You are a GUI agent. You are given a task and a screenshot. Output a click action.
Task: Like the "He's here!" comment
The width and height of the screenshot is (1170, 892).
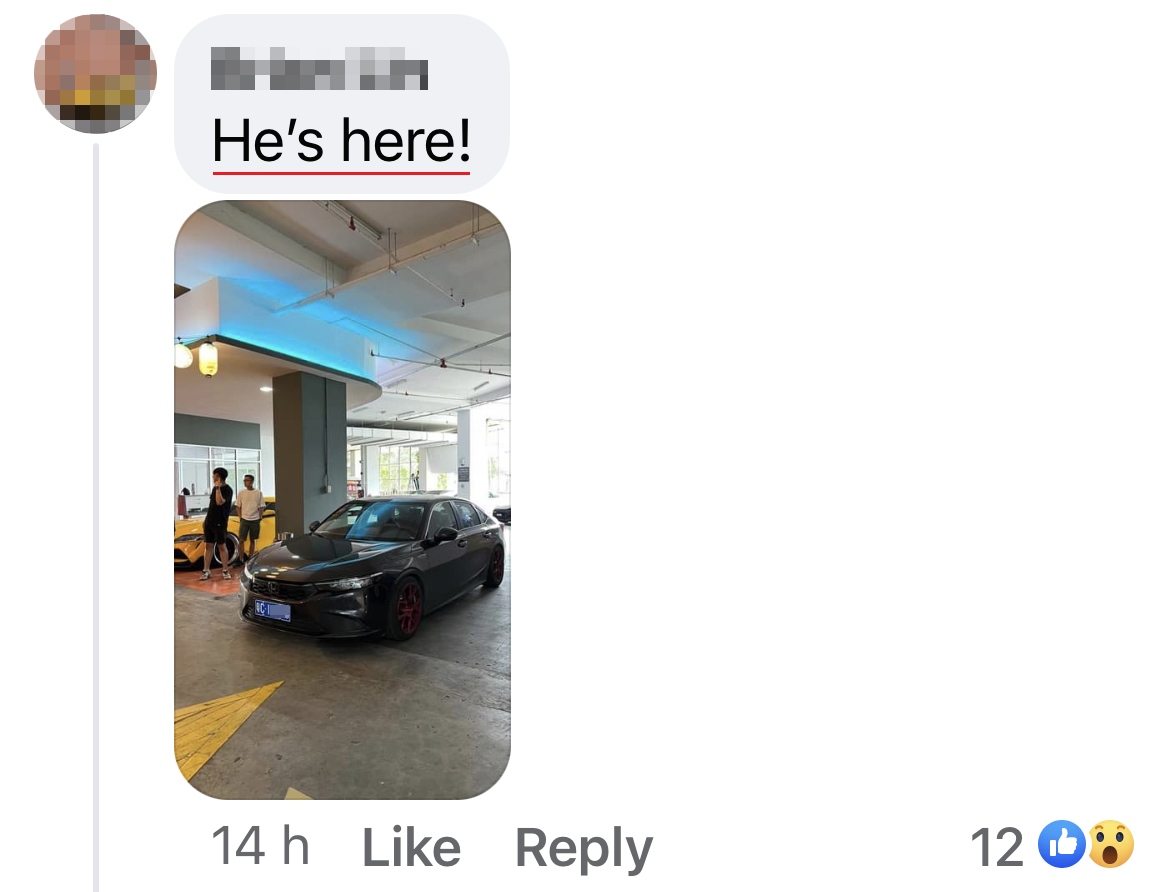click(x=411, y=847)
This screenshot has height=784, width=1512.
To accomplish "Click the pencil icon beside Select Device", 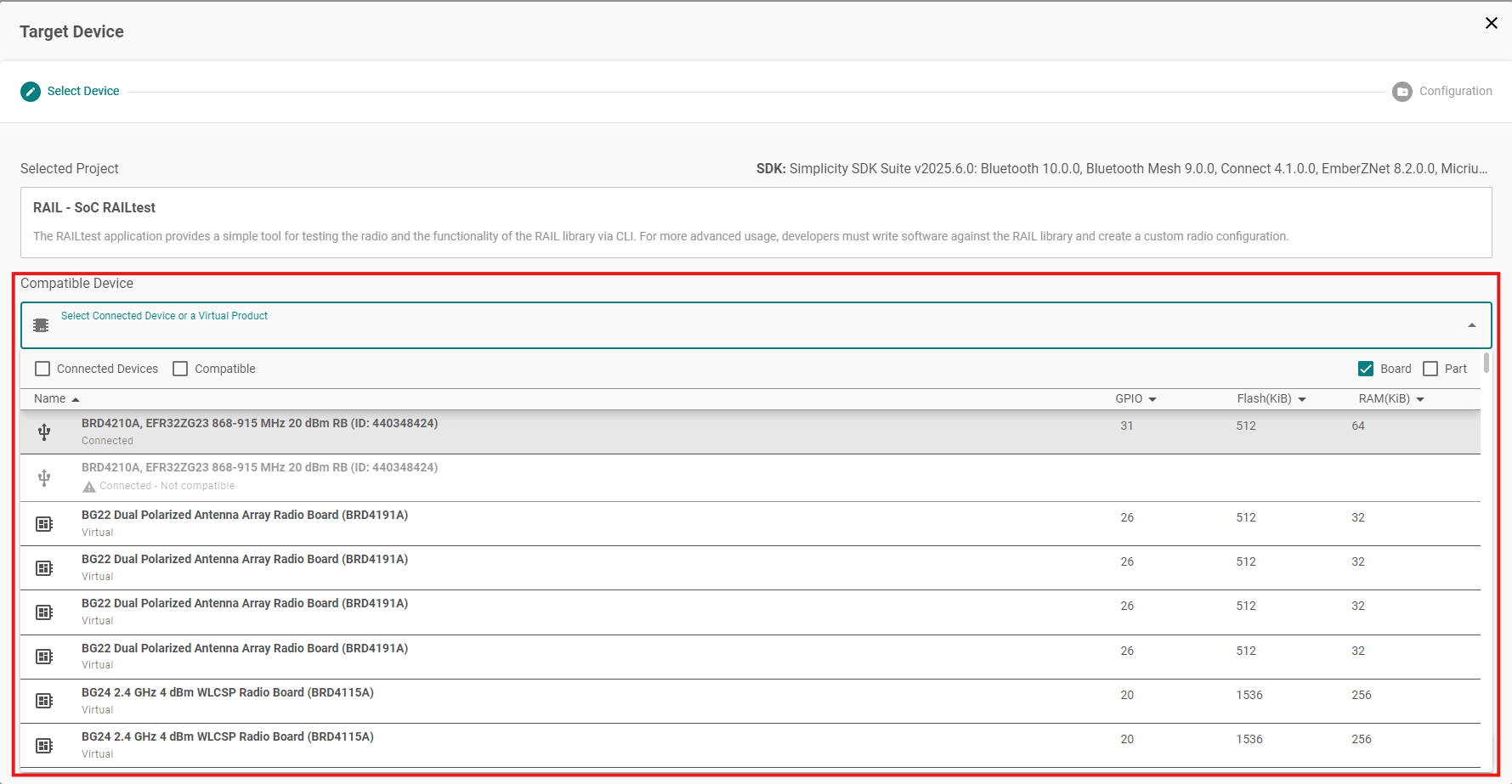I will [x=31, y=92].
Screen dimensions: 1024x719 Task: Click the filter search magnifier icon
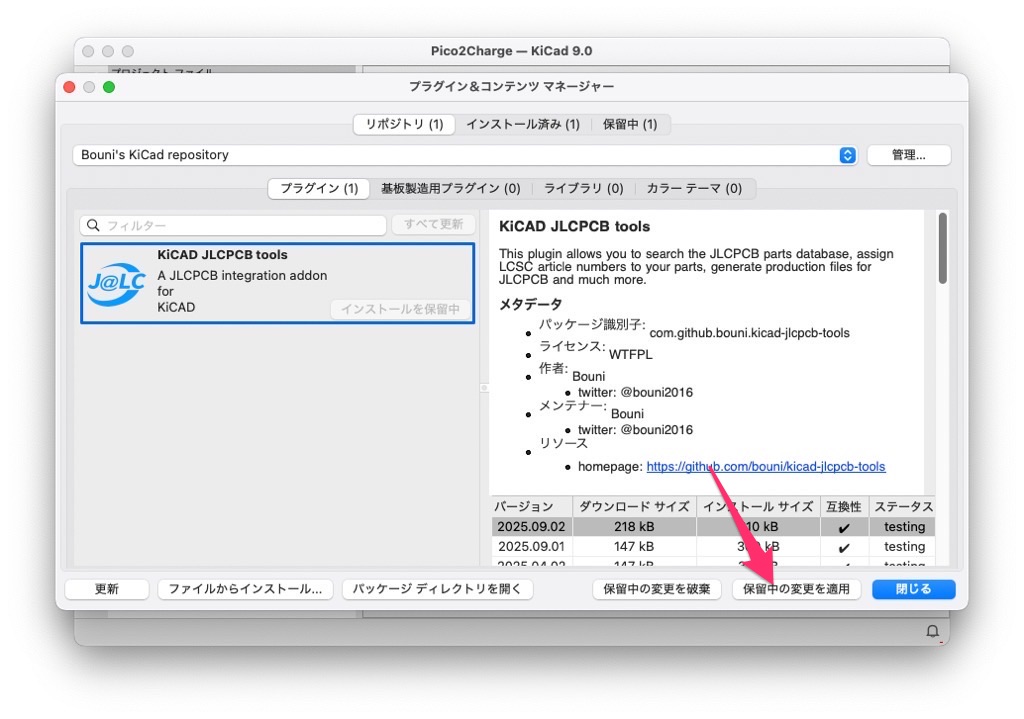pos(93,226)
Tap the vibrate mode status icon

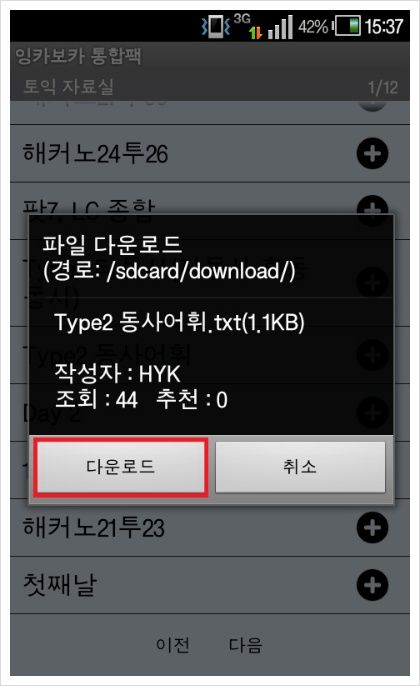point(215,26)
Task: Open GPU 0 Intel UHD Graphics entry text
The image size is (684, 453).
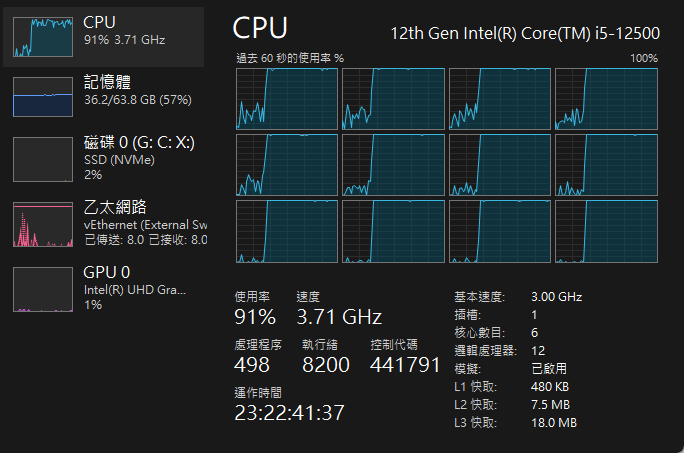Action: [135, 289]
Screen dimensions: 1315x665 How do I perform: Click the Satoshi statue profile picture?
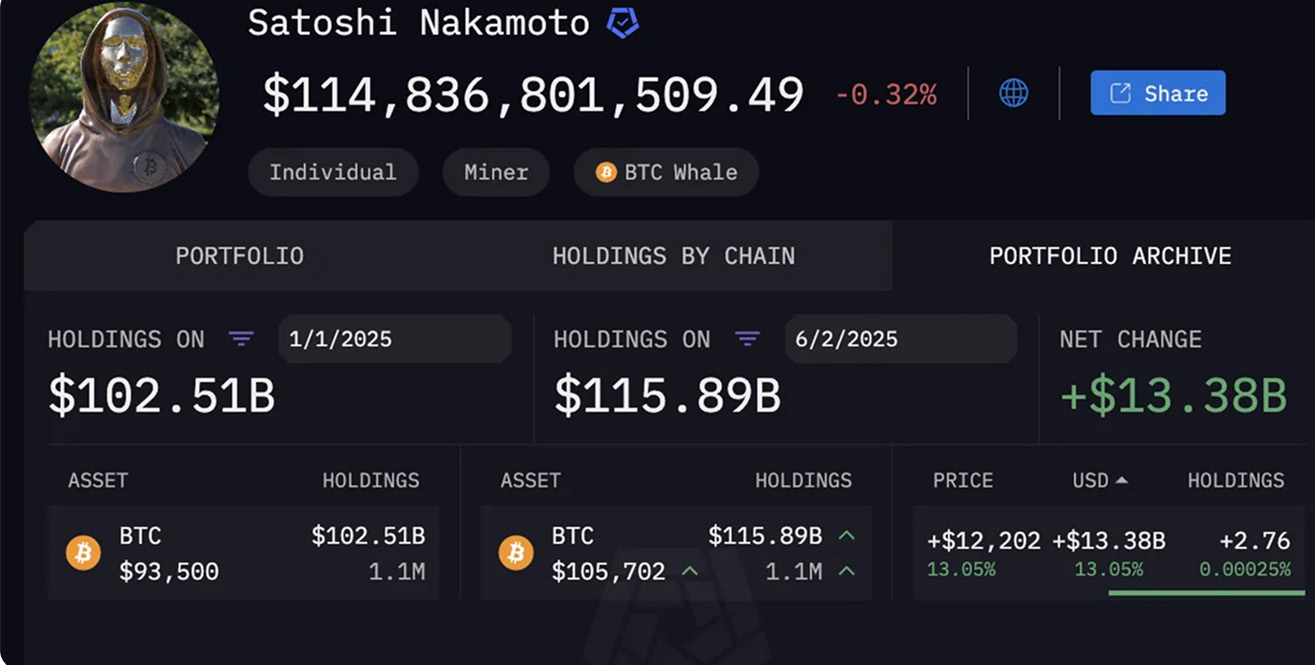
——
TASK BRIEF | Every line from the one with "Screen dimensions: 1024x719" through the last line of the data must be copied exactly. Leave the pictures out.

EXERCISE ANSWER |
Screen dimensions: 1024x719 Task: Click the filter search magnifier icon
pos(93,226)
Tap the vibrate mode status icon

point(215,26)
Task: Open GPU 0 Intel UHD Graphics entry text
The image size is (684, 453).
Action: [135, 289]
Screen dimensions: 1315x665 How do I perform: Click the Satoshi statue profile picture?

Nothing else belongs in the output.